Quantification and statistical analysis

All statistical analyses were performed using GraphPad Prism v7.0a, Seurat implemented in RStudio, and Agilent Technologies Spectrum Mill software package. All graphs with n > 6 show mean ± SEM, unless otherwise noted, whereas graphs with n < 6 show mean and individual replicate values. Unpaired two-tail t test and two-way ANOVA with Dunnett’s multiple comparison test (reported as adj. p value) were used to assess statistical significance as appropriate and, unless otherwise noted, * indicates p < 0.05, ** p < 0.01 *** p < 0.001, **** p < 0.0001, and ns non-significant.

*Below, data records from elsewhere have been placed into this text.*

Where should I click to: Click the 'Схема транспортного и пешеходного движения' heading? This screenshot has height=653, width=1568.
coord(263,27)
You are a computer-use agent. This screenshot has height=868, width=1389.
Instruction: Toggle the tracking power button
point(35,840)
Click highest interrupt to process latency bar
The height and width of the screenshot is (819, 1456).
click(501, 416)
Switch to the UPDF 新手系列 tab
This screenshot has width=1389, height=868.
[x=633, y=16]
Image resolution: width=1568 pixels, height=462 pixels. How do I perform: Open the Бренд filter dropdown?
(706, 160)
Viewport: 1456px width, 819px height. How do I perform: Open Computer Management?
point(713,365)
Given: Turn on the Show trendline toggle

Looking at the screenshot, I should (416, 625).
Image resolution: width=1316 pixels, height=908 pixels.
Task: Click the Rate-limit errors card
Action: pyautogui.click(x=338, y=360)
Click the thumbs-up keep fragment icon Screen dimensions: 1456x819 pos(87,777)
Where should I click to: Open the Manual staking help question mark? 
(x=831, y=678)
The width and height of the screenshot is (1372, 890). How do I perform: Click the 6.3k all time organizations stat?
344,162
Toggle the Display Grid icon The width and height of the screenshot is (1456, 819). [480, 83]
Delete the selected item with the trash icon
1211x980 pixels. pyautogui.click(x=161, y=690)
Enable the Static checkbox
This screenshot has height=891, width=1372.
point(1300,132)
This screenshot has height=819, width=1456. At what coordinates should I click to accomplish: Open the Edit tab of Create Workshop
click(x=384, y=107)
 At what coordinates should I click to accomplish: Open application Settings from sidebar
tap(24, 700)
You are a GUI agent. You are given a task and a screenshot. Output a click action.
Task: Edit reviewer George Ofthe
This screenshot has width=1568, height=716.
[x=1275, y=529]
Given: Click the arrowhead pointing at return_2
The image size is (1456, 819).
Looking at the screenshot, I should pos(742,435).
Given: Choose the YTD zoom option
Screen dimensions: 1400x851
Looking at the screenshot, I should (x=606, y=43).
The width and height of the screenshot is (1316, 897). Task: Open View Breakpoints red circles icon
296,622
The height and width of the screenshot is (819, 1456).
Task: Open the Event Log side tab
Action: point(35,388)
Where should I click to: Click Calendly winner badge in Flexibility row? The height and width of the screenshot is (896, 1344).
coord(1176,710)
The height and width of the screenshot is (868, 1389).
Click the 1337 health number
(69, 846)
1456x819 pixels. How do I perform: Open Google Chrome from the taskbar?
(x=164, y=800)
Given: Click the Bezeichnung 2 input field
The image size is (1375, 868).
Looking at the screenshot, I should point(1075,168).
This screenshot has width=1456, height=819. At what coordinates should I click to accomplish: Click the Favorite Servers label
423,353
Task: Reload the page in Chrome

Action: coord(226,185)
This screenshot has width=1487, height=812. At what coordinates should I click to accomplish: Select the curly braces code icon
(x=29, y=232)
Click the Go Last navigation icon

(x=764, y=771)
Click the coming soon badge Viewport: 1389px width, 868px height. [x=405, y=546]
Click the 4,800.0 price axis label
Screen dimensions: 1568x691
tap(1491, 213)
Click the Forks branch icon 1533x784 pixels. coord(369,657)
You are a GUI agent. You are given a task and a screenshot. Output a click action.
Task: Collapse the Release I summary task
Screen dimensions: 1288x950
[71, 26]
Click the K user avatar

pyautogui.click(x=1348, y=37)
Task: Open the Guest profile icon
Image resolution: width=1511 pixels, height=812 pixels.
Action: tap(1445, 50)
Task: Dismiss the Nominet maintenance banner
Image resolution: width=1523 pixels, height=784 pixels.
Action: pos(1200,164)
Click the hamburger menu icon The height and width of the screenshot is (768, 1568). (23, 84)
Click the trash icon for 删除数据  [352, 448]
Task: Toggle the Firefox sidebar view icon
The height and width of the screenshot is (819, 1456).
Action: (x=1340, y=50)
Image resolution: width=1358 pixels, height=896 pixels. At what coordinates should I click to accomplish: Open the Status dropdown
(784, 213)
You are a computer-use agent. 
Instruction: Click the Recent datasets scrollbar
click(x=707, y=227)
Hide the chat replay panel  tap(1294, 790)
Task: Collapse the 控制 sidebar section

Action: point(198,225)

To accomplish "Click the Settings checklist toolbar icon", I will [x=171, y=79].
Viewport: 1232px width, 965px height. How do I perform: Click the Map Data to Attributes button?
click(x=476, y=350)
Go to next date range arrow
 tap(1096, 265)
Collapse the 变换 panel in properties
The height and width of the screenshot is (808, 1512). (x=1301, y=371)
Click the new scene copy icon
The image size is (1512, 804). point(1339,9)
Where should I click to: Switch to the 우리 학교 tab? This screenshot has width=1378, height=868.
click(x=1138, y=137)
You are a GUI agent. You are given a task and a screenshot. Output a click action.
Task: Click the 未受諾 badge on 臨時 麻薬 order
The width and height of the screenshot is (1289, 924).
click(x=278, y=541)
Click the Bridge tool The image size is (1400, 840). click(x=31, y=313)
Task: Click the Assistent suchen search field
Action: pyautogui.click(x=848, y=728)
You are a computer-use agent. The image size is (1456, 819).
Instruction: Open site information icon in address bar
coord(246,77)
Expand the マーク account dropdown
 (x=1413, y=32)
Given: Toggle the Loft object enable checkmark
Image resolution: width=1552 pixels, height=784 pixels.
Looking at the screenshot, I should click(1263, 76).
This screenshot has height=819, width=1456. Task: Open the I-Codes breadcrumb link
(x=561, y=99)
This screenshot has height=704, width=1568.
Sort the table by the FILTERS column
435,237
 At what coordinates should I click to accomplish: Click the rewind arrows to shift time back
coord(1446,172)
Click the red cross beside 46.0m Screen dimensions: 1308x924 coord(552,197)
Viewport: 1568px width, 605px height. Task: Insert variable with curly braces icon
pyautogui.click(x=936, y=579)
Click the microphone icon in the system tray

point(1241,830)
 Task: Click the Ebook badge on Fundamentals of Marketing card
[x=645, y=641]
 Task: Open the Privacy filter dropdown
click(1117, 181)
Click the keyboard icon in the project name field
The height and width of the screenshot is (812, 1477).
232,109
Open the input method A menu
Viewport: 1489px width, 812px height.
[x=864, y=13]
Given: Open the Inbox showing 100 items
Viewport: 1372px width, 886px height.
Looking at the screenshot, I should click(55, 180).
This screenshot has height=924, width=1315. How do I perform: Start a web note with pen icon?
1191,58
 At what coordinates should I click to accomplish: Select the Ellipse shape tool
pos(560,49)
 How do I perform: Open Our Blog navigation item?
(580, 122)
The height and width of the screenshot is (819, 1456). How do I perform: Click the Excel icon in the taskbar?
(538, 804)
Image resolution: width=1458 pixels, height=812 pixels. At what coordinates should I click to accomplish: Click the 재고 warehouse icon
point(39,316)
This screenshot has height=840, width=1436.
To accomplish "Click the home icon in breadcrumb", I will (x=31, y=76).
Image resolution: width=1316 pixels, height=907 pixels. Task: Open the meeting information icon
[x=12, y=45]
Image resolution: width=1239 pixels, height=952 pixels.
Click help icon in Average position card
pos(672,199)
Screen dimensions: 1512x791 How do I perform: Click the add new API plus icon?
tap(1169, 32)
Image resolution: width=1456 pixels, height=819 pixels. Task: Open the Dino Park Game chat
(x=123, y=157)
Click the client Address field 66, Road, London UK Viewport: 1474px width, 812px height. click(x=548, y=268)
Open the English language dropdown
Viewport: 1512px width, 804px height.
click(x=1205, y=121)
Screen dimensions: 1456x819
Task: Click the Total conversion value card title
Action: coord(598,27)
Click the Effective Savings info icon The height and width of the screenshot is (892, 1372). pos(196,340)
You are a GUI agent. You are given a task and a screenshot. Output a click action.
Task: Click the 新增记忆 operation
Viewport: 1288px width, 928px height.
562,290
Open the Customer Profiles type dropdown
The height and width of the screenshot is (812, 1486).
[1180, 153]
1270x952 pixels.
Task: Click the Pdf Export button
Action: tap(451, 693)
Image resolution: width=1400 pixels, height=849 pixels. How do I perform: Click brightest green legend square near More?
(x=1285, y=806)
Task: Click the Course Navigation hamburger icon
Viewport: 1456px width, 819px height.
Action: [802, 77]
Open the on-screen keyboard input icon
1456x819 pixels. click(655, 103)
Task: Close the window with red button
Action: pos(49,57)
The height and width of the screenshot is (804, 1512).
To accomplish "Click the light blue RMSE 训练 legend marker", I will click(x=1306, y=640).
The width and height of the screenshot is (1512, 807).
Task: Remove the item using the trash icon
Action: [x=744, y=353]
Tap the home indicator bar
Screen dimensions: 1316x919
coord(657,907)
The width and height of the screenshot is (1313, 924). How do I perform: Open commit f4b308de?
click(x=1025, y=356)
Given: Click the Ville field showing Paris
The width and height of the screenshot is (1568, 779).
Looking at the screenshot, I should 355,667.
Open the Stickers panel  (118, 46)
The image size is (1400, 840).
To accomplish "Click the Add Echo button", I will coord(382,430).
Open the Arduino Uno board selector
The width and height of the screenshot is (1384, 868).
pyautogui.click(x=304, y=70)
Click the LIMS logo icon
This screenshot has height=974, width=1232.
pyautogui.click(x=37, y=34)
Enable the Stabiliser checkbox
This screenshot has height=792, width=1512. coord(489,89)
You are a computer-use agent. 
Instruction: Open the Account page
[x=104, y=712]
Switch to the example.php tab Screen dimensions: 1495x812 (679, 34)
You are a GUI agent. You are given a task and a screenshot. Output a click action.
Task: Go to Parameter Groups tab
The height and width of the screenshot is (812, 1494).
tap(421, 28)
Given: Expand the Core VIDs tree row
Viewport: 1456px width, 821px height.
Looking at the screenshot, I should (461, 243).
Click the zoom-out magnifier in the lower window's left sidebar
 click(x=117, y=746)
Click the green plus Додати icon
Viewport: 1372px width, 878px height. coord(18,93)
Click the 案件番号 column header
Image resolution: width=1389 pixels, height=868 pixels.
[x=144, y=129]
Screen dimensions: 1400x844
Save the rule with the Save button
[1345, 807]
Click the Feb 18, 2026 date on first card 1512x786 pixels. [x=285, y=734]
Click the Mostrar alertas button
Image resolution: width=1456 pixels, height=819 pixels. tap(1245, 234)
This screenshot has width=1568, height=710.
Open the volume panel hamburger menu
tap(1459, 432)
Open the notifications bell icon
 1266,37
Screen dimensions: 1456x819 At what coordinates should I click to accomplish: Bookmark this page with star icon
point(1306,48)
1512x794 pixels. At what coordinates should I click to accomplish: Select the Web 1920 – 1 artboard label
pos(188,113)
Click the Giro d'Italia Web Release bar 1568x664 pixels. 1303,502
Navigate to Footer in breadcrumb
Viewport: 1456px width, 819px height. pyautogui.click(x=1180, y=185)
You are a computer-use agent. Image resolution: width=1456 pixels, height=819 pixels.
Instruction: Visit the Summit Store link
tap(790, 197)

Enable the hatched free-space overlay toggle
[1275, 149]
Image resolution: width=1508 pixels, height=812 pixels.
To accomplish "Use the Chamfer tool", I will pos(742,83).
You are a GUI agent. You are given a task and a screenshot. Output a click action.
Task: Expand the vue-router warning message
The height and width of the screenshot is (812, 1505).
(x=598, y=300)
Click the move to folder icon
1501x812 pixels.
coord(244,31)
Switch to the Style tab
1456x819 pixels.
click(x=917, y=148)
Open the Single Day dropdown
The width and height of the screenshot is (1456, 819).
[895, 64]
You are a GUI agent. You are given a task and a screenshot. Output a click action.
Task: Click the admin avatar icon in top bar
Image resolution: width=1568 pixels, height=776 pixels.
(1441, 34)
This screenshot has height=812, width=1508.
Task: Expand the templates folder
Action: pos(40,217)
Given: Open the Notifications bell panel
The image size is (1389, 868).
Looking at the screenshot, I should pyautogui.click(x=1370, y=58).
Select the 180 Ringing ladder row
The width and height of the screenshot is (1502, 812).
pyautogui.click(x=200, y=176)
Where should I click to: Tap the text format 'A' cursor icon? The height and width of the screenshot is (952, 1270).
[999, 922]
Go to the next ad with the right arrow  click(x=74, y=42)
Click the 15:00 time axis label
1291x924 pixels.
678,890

In each experiment, tissues were isolated from multiple mice housed in the same facility with each mouse providing tissue designated as a distinct biological donor: n = 3 donor-averaged values of four technical replicates for data reported in Fig. 2b; n = 3 donor of two technical replicates for data reported in Fig. 2e (with exception of day 8, n = 2 donor-averaged values of two technical replicates) and Additional file 3: Figure S1F; n = 4 (two technical replicates from two biological donors each) for data reported in Figs. 2f–h, and Additional file 4: Figure S2; n = 1 biological donor for in vitro data reported in Figs. 3 and 4 and Additional file 7: Figure S3 and Additional file 8: Figure S4; n = 8 single-well replicates from one and five biological donors for data reported in Fig. 5a, b and c, respectively; n = 13 co-culture well replicates randomly selected without replacement from four donors for data reported in Fig. 5d; n = 6 well replicates (two per three biological donors) in Fig. 5e; n = 3 biological donors in Fig. 6c, and n = 5 biological donors in Fig. 6d. For scores in single-cell data, we report effect sizes in addition to statistical significance as an additional metric for the magnitude of the effect observed. The calculation was performed as Cohen’s d, where effect size d = (Mean₁-Mean₂)/(SD pooled).